The final weekend of November was a transformative one for the city and community of Miami, Florida. In sports, for the first time ever, both the Miami Hurricanes and Miami Dolphins went undefeated in the month of November, and then late on Friday, Nov. 25, Cuban dictator Fidel Castro died at the age of 90.
Castro’s death set off a weekend celebration all throughout Miami, which has easily been the American city most affected by Castro’s 50+ year regime. In one particular case, sports and politics mixed together…not unusual in 2016, but in a particularly personal way for one Miami sportswriter.
Miami Herald columnist Armando Salguero, a native of Havana, entered a conference call with San Francisco 49ers QB Colin Kaepernick prior to the Dolphins/Niners game on Sunday. At one point Salguero pressed Kaepernick on why he would wear a shirt depicting a meeting between Malcolm X and Fidel Castro in 1960. Salguero asked why an athlete who began a movement of protesting oppression of minority groups would wear a shirt with Castro on it, a man who turned a thriving Cuban island into rubble, jailed and brutalized political opponents, and eliminated most freedoms Americans take for granted.
Kaepernick deferred to his wearing “a Malcolm X shirt,” and “the fact he [Malcolm X] met with Fidel to me speaks to his open mind to be willing to hear different aspects of people’s views and ultimately being able to create his own views as far as the best way to approach different situations, different cultures.”
To a reporter like Salguero, whose father was forced to remain behind for three years in 1967 when the family was scheduled to fly away from Cuba for good, this wasn’t exactly a solid answer. Kaepernick (who admitted he did not voted in this election), and other liberals such as Canadian PM Justin Trudeau, continue to drink the Presidente Kool-Aid of propaganda. Kaepernick on Castro’s work: “One thing Fidel Castro did do is they have the highest literacy rate because they invest more in their education system than they do in their prison system, which we do not do here even though we’re fully capable of doing that.”
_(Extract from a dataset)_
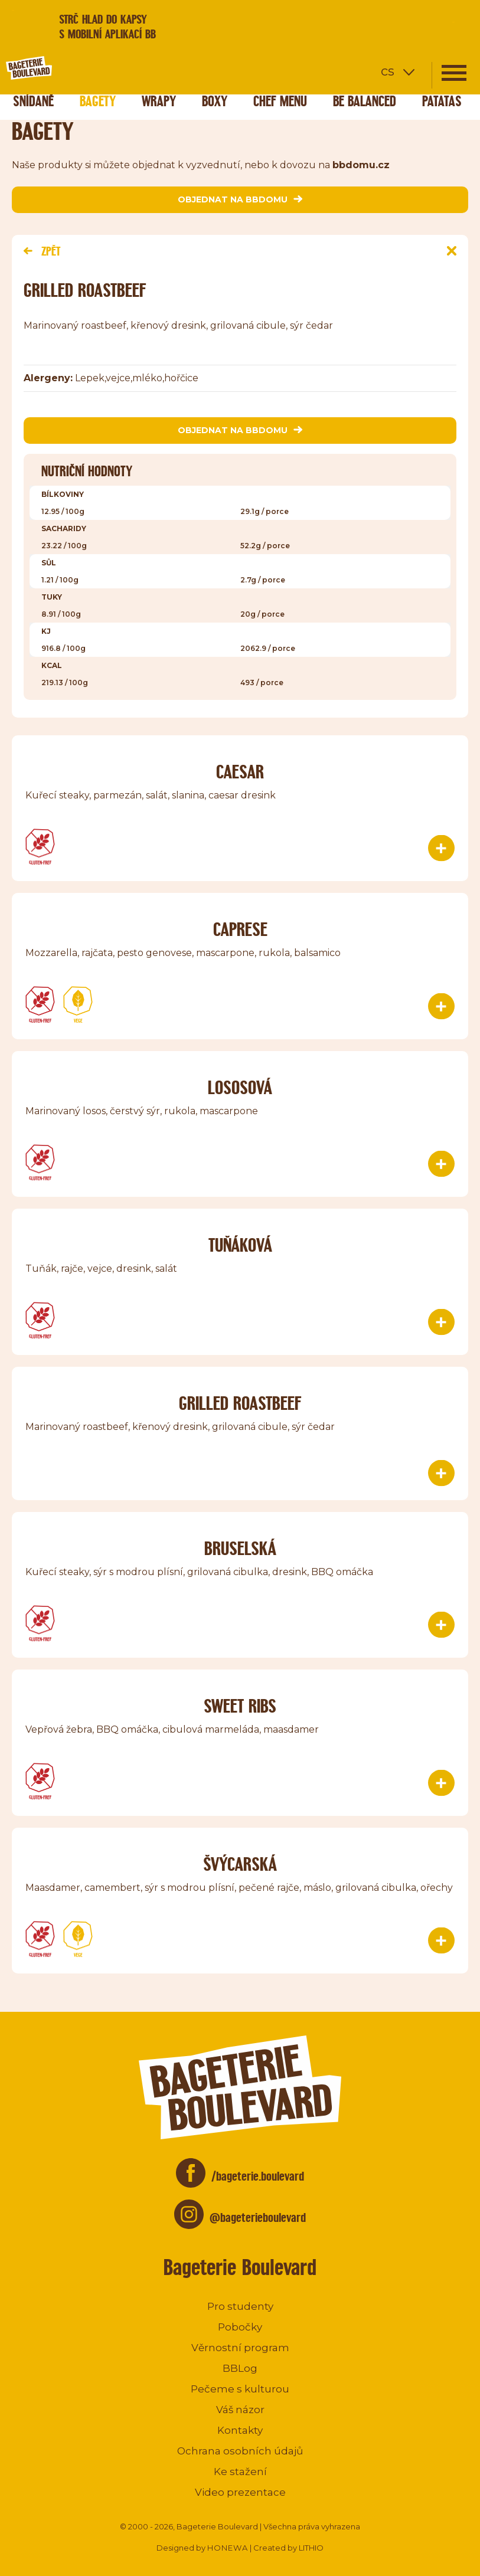 The width and height of the screenshot is (480, 2576). What do you see at coordinates (387, 71) in the screenshot?
I see `cs` at bounding box center [387, 71].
Like Marco Rubio said in 2014, “Here’s the problem: they can only read censored stuff. They’re not allowed access to the Internet. The only newspapers they’re allowed to read are Granma or the ones produced by the government.” Read Salguero’s full column and you can feel the hurt in every word he’s typed, because they are more than just characters on a page, it’s a life he’s lived that Kaepernick knows nothing about.
Before the teams kicked off, Kaepernick was booed by Dolphins fans, and then on the very last play of the game, with San Francisco driving downfield to try and tie it up, Kaepernick was sacked two yards shy of the endzone by Kiko Alonso, the son of a Cuban immigrant raised in Puerto Rico.
Vamos Coño !!!!???? #FinsUp #MiamiDolphins #MIAvsSF #CubaLibre pic.twitter.com/OQalrEtraS
— Kiko Alonso (@Kiko__Alonso) November 27, 2016
In a press conference afterward, the Niners quarterback said he simply supported concepts like investment in education and universal healthcare, not Castro’s regime.